__What to work on__
The records follow. Retype them without a single change.

__Task inputs__

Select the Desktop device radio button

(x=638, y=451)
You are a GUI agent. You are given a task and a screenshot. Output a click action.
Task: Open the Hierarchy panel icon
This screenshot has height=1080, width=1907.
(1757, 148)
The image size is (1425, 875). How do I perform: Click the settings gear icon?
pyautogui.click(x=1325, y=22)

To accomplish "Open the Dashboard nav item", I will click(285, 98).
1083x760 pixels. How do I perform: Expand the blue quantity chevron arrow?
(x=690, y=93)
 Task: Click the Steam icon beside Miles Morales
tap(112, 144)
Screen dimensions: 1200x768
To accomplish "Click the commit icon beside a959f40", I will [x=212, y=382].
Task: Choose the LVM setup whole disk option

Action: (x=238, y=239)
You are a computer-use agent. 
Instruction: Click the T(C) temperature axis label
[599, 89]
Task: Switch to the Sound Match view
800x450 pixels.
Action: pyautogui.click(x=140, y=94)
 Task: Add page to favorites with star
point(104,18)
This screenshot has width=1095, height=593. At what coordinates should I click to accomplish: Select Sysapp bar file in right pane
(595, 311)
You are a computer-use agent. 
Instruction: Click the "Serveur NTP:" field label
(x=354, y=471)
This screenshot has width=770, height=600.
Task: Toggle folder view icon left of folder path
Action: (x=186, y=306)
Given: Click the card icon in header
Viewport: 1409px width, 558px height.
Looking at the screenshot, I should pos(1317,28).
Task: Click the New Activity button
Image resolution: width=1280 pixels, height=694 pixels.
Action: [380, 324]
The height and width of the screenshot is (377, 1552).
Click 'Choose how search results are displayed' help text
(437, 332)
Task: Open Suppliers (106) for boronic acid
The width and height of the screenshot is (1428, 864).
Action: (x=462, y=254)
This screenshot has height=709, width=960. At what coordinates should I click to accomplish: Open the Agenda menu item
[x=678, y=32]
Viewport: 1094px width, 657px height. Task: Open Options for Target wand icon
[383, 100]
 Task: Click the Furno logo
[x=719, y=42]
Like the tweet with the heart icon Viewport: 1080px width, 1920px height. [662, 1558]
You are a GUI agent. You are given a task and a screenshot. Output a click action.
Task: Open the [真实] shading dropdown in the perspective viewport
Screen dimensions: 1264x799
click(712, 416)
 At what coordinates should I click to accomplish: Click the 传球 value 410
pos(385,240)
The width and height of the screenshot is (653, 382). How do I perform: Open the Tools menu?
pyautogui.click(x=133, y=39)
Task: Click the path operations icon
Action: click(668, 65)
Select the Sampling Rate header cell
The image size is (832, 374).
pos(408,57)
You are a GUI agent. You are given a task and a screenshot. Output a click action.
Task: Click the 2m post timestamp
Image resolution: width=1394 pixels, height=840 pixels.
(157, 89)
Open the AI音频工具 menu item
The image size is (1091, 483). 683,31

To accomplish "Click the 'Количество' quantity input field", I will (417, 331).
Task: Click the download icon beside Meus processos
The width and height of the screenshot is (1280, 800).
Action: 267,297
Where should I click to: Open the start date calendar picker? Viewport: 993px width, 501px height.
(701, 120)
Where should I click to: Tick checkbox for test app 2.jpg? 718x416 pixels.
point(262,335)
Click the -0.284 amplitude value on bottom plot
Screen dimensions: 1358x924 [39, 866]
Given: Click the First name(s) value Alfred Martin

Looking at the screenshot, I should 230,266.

__Answer to this task__
Select the Desktop device radio button

(x=638, y=451)
You are a GUI agent. You are given a task and a screenshot. Output a click action.
Task: Open the Hierarchy panel icon
This screenshot has height=1080, width=1907.
(1757, 148)
The image size is (1425, 875). How do I perform: Click the settings gear icon?
pyautogui.click(x=1325, y=22)

To accomplish "Open the Dashboard nav item", I will click(285, 98).
1083x760 pixels. How do I perform: Expand the blue quantity chevron arrow?
(x=690, y=93)
 Task: Click the Steam icon beside Miles Morales
tap(112, 144)
Screen dimensions: 1200x768
To accomplish "Click the commit icon beside a959f40", I will [x=212, y=382].
Task: Choose the LVM setup whole disk option

Action: (x=238, y=239)
You are a computer-use agent. 
Instruction: Click the T(C) temperature axis label
[599, 89]
Task: Switch to the Sound Match view
800x450 pixels.
Action: pyautogui.click(x=140, y=94)
 Task: Add page to favorites with star
point(104,18)
This screenshot has width=1095, height=593. At what coordinates should I click to accomplish: Select Sysapp bar file in right pane
(595, 311)
You are a computer-use agent. 
Instruction: Click the "Serveur NTP:" field label
(x=354, y=471)
This screenshot has width=770, height=600.
Task: Toggle folder view icon left of folder path
Action: (x=186, y=306)
Given: Click the card icon in header
Viewport: 1409px width, 558px height.
Looking at the screenshot, I should pos(1317,28).
Task: Click the New Activity button
Image resolution: width=1280 pixels, height=694 pixels.
Action: [380, 324]
The height and width of the screenshot is (377, 1552).
Click 'Choose how search results are displayed' help text
(437, 332)
Task: Open Suppliers (106) for boronic acid
The width and height of the screenshot is (1428, 864).
Action: (x=462, y=254)
This screenshot has height=709, width=960. At what coordinates should I click to accomplish: Open the Agenda menu item
[x=678, y=32]
Viewport: 1094px width, 657px height. Task: Open Options for Target wand icon
[383, 100]
 Task: Click the Furno logo
[x=719, y=42]
Like the tweet with the heart icon Viewport: 1080px width, 1920px height. [662, 1558]
You are a GUI agent. You are given a task and a screenshot. Output a click action.
Task: Open the [真实] shading dropdown in the perspective viewport
Screen dimensions: 1264x799
click(712, 416)
 At what coordinates should I click to accomplish: Click the 传球 value 410
pos(385,240)
The width and height of the screenshot is (653, 382). How do I perform: Open the Tools menu?
pyautogui.click(x=133, y=39)
Task: Click the path operations icon
Action: click(668, 65)
Select the Sampling Rate header cell
The image size is (832, 374).
pos(408,57)
You are a GUI agent. You are given a task and a screenshot. Output a click action.
Task: Click the 2m post timestamp
Image resolution: width=1394 pixels, height=840 pixels.
(157, 89)
Open the AI音频工具 menu item
The image size is (1091, 483). 683,31

To accomplish "Click the 'Количество' quantity input field", I will (417, 331).
Task: Click the download icon beside Meus processos
The width and height of the screenshot is (1280, 800).
Action: 267,297
Where should I click to: Open the start date calendar picker? Viewport: 993px width, 501px height.
(701, 120)
Where should I click to: Tick checkbox for test app 2.jpg? 718x416 pixels.
point(262,335)
Click the -0.284 amplitude value on bottom plot
Screen dimensions: 1358x924 [39, 866]
Given: Click the First name(s) value Alfred Martin

Looking at the screenshot, I should 230,266.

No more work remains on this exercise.